Effortless Python CI: Jumpstart Your Project With This Template

Improve the quality of your code with this simple yet effective CI template !
python
continuous integration
github template
Author
Published

Feb 21, 2023

Starting a new Python project ? 👀
Stop right here !
Try this Continuous Integration (CI) template to catapult your code quality to a stellar level 🚀

Overview

Want to make sure your tests are passing ?
Want to minimize the hustle of having to work as a team on a large scale project ?
This article is for you !

It will provide the basic knowledge you need to get started using a CI in Python as well as understanding the concepts behind it.
You have something cooking on the stove and have no time to read ?
Or you’re just tired to re-create your CI over and over each time you start a project ?

Good news ! I’ve built a GitHub template that will make your life so much easier.
Follow the instructions and you’re good to go in a few minutes.
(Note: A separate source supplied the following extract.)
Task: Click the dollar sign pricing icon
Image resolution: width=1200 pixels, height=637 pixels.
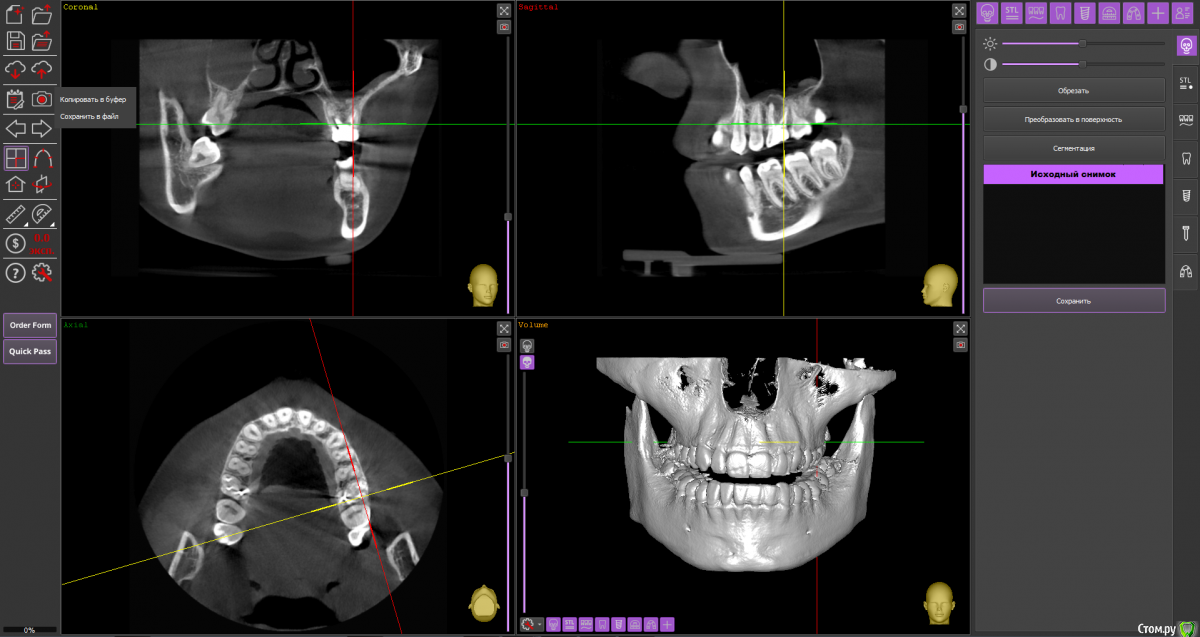Action: pyautogui.click(x=16, y=243)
By the way, if you’re interested to steamline your machine learning workflow, feel free to explore my MLflow GitHub Template.

Continuous Integration (CI)

Working in a team can be cumbersome sometimes.
And it can be very difficult to make sure all members are aligned applying the multiple best practices there is in Python.
Luckily, a Continuous Integration (CI) pipeline can enforce code standards.

As GitLab explains it very well:
“Continuous integration is the practice of integrating all your code changes into the main branch of a shared source code repository early and often, automatically testing each change when you commit or merge them, and automatically kicking off a build. With continuous integration, errors and security issues can be identified and fixed more easily, and much earlier in the development process.”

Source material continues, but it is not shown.